>> BEGIN EXTRACTED TEXT
Merge pull request apache#258 from Parquet/optimize_scan

Optimize scan
parthchandra · Dec 21, 2013 · cc8375c · cc8375c
2 parents e91cda9 + 3c91e46
commit cc8375c
Showing 1 changed file with 232 additions and 78 deletions.
diff --git a/parquet-hadoop/src/main/java/parquet/hadoop/ParquetFileReader.java b/parquet-hadoop/src/main/java/parquet/hadoop/ParquetFileReader.java
@@ -297,17 +297,16 @@ public static final ParquetMetadata readFooter(Configuration configuration, File
       f.close();
     }
   }
-  private CodecFactory codecFactory;
 
+  private final CodecFactory codecFactory;
   private final List<BlockMetaData> blocks;
   private final FSDataInputStream f;
   private final Path filePath;
   private int currentBlock = 0;
-  private Map<ColumnPath, ColumnDescriptor> paths = new HashMap<ColumnPath, ColumnDescriptor>();
+  private final Map<ColumnPath, ColumnDescriptor> paths = new HashMap<ColumnPath, ColumnDescriptor>();
 
   /**
-   *
-   * @param f the Parquet file
+   * @param f the Parquet file (will be opened for read in this constructor)
>> END EXTRACTED TEXT
>> BEGIN DATA EXTRACT
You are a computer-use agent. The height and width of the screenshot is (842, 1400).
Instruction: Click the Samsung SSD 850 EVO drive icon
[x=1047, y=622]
>> END DATA EXTRACT
List the name of every field that the Parquet commit diff above declares as private final in the changed version of the file.

■ ANSWER FOR THE TASK
codecFactory, blocks, f, filePath, paths